Records for this task:
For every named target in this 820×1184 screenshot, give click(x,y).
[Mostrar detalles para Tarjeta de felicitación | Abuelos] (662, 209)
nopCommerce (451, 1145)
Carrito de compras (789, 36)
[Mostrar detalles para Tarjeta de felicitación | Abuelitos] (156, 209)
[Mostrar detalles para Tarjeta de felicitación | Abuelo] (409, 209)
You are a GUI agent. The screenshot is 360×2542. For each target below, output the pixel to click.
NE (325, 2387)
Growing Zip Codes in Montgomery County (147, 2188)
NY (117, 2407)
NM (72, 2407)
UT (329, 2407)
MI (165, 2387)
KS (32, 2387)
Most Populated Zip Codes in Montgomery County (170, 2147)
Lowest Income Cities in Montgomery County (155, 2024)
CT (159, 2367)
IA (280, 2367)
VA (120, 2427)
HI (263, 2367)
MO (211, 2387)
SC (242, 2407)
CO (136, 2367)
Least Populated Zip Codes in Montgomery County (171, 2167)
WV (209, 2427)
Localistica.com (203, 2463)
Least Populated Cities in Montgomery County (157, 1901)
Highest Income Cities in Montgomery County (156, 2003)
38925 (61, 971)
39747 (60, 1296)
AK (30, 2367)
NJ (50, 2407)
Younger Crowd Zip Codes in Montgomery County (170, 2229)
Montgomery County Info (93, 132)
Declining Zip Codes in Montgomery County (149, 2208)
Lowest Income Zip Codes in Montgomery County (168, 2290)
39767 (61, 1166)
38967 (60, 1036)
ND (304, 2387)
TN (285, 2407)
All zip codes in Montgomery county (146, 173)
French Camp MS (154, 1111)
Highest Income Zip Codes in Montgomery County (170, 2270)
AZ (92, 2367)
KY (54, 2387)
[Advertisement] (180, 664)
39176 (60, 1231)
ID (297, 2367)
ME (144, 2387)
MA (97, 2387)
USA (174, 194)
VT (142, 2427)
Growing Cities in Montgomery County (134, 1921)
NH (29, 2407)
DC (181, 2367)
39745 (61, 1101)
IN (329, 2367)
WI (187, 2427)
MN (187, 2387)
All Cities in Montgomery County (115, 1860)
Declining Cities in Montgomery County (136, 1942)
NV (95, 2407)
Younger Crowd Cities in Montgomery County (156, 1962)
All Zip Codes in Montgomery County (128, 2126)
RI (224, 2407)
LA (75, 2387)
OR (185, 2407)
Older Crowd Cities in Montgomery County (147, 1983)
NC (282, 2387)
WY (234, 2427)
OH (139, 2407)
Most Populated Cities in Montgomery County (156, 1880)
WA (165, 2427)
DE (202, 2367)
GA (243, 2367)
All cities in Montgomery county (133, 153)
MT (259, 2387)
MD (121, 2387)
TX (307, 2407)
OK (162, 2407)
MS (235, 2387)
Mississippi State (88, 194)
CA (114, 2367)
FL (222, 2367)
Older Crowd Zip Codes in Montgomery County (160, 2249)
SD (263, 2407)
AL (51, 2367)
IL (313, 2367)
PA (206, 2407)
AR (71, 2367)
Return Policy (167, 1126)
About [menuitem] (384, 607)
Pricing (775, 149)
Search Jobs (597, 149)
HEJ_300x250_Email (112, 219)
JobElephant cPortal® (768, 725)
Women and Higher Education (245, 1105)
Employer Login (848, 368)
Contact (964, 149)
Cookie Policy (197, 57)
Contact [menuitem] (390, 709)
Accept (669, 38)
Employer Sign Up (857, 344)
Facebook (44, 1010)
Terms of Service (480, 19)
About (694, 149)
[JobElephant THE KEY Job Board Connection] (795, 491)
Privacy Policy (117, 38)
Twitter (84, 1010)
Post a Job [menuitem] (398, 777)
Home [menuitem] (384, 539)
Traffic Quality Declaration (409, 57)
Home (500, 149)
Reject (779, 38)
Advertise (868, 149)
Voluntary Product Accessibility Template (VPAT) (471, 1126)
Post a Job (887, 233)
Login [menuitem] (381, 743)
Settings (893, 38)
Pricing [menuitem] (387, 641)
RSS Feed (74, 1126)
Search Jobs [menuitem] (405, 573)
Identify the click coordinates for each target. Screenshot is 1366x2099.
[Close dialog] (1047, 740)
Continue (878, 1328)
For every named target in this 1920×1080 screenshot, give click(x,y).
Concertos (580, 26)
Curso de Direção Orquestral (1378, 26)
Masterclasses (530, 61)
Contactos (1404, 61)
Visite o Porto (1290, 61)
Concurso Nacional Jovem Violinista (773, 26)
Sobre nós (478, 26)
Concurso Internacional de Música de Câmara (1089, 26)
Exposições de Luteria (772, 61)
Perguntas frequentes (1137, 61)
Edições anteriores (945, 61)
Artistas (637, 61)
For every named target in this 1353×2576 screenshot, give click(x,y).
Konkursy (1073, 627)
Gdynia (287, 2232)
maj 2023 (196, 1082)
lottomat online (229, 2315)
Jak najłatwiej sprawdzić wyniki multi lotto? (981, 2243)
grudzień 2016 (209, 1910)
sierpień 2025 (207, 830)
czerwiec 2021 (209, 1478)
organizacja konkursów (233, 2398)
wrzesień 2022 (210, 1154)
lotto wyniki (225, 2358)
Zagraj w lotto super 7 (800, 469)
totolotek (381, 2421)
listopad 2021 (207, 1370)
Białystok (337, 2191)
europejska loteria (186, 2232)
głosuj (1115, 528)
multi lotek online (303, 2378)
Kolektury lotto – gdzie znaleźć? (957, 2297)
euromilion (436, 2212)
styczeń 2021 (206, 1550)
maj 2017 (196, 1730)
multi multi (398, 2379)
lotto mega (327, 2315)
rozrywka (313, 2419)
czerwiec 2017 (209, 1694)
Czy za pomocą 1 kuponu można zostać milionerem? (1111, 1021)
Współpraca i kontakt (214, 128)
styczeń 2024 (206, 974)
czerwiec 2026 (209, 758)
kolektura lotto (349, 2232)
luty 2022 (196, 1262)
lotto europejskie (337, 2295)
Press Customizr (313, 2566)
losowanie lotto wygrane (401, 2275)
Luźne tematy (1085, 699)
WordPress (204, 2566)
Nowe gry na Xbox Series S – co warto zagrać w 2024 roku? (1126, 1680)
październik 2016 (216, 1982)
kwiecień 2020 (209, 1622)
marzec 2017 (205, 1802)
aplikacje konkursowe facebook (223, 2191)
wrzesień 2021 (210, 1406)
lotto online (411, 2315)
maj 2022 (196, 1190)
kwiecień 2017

Try it:
In the answer, the listing above should be restated word for word.

Solution for this problem:
For every named target in this 820×1184 screenshot, give click(x,y).
[Mostrar detalles para Tarjeta de felicitación | Abuelos] (662, 209)
nopCommerce (451, 1145)
Carrito de compras (789, 36)
[Mostrar detalles para Tarjeta de felicitación | Abuelitos] (156, 209)
[Mostrar detalles para Tarjeta de felicitación | Abuelo] (409, 209)
You are a GUI agent. The screenshot is 360×2542. For each target below, output the pixel to click.
NE (325, 2387)
Growing Zip Codes in Montgomery County (147, 2188)
NY (117, 2407)
NM (72, 2407)
UT (329, 2407)
MI (165, 2387)
KS (32, 2387)
Most Populated Zip Codes in Montgomery County (170, 2147)
Lowest Income Cities in Montgomery County (155, 2024)
CT (159, 2367)
IA (280, 2367)
VA (120, 2427)
HI (263, 2367)
MO (211, 2387)
SC (242, 2407)
CO (136, 2367)
Least Populated Zip Codes in Montgomery County (171, 2167)
WV (209, 2427)
Localistica.com (203, 2463)
Least Populated Cities in Montgomery County (157, 1901)
Highest Income Cities in Montgomery County (156, 2003)
38925 (61, 971)
39747 (60, 1296)
AK (30, 2367)
NJ (50, 2407)
Younger Crowd Zip Codes in Montgomery County (170, 2229)
Montgomery County Info (93, 132)
Declining Zip Codes in Montgomery County (149, 2208)
Lowest Income Zip Codes in Montgomery County (168, 2290)
39767 (61, 1166)
38967 (60, 1036)
ND (304, 2387)
TN (285, 2407)
All zip codes in Montgomery county (146, 173)
French Camp MS (154, 1111)
Highest Income Zip Codes in Montgomery County (170, 2270)
AZ (92, 2367)
KY (54, 2387)
[Advertisement] (180, 664)
39176 (60, 1231)
ID (297, 2367)
ME (144, 2387)
MA (97, 2387)
USA (174, 194)
VT (142, 2427)
Growing Cities in Montgomery County (134, 1921)
NH (29, 2407)
DC (181, 2367)
39745 (61, 1101)
IN (329, 2367)
WI (187, 2427)
MN (187, 2387)
All Cities in Montgomery County (115, 1860)
Declining Cities in Montgomery County (136, 1942)
NV (95, 2407)
Younger Crowd Cities in Montgomery County (156, 1962)
All Zip Codes in Montgomery County (128, 2126)
RI (224, 2407)
LA (75, 2387)
OR (185, 2407)
Older Crowd Cities in Montgomery County (147, 1983)
NC (282, 2387)
WY (234, 2427)
OH (139, 2407)
Most Populated Cities in Montgomery County (156, 1880)
WA (165, 2427)
DE (202, 2367)
GA (243, 2367)
All cities in Montgomery county (133, 153)
MT (259, 2387)
MD (121, 2387)
TX (307, 2407)
OK (162, 2407)
MS (235, 2387)
Mississippi State (88, 194)
CA (114, 2367)
FL (222, 2367)
Older Crowd Zip Codes in Montgomery County (160, 2249)
SD (263, 2407)
AL (51, 2367)
IL (313, 2367)
PA (206, 2407)
AR (71, 2367)
Return Policy (167, 1126)
About [menuitem] (384, 607)
Pricing (775, 149)
Search Jobs (597, 149)
HEJ_300x250_Email (112, 219)
JobElephant cPortal® (768, 725)
Women and Higher Education (245, 1105)
Employer Login (848, 368)
Contact (964, 149)
Cookie Policy (197, 57)
Contact [menuitem] (390, 709)
Accept (669, 38)
Employer Sign Up (857, 344)
Facebook (44, 1010)
Terms of Service (480, 19)
About (694, 149)
[JobElephant THE KEY Job Board Connection] (795, 491)
Privacy Policy (117, 38)
Twitter (84, 1010)
Post a Job [menuitem] (398, 777)
Home [menuitem] (384, 539)
Traffic Quality Declaration (409, 57)
Home (500, 149)
Reject (779, 38)
Advertise (868, 149)
Voluntary Product Accessibility Template (VPAT) (471, 1126)
Post a Job (887, 233)
Login [menuitem] (381, 743)
Settings (893, 38)
Pricing [menuitem] (387, 641)
RSS Feed (74, 1126)
Search Jobs [menuitem] (405, 573)
Identify the click coordinates for each target. Screenshot is 1366x2099.
[Close dialog] (1047, 740)
Continue (878, 1328)
For every named target in this 1920×1080 screenshot, give click(x,y).
Concertos (580, 26)
Curso de Direção Orquestral (1378, 26)
Masterclasses (530, 61)
Contactos (1404, 61)
Visite o Porto (1290, 61)
Concurso Nacional Jovem Violinista (773, 26)
Sobre nós (478, 26)
Concurso Internacional de Música de Câmara (1089, 26)
Exposições de Luteria (772, 61)
Perguntas frequentes (1137, 61)
Edições anteriores (945, 61)
Artistas (637, 61)
For every named target in this 1353×2576 screenshot, give click(x,y).
Konkursy (1073, 627)
Gdynia (287, 2232)
maj 2023 (196, 1082)
lottomat online (229, 2315)
Jak najłatwiej sprawdzić wyniki multi lotto? (981, 2243)
grudzień 2016 (209, 1910)
sierpień 2025 (207, 830)
czerwiec 2021 (209, 1478)
organizacja konkursów (233, 2398)
wrzesień 2022 (210, 1154)
lotto wyniki (225, 2358)
Zagraj w lotto super 7 (800, 469)
totolotek (381, 2421)
listopad 2021 (207, 1370)
Białystok (337, 2191)
europejska loteria (186, 2232)
głosuj (1115, 528)
multi lotek online (303, 2378)
Kolektury lotto – gdzie znaleźć? (957, 2297)
euromilion (436, 2212)
styczeń 2021 (206, 1550)
maj 2017 (196, 1730)
multi multi (398, 2379)
lotto mega (327, 2315)
rozrywka (313, 2419)
czerwiec 2017 (209, 1694)
Czy za pomocą 1 kuponu można zostać milionerem? (1111, 1021)
Współpraca i kontakt (214, 128)
styczeń 2024 (206, 974)
czerwiec 2026 (209, 758)
kolektura lotto (349, 2232)
luty 2022 (196, 1262)
lotto europejskie (337, 2295)
Press Customizr (313, 2566)
losowanie lotto wygrane (401, 2275)
Luźne tematy (1085, 699)
WordPress (204, 2566)
Nowe gry na Xbox Series S – co warto zagrać w 2024 roku? (1126, 1680)
październik 2016 (216, 1982)
kwiecień 2020 (209, 1622)
marzec 2017 (205, 1802)
aplikacje konkursowe facebook (223, 2191)
wrzesień 2021 (210, 1406)
lotto online (411, 2315)
maj 2022 (196, 1190)
kwiecień 2017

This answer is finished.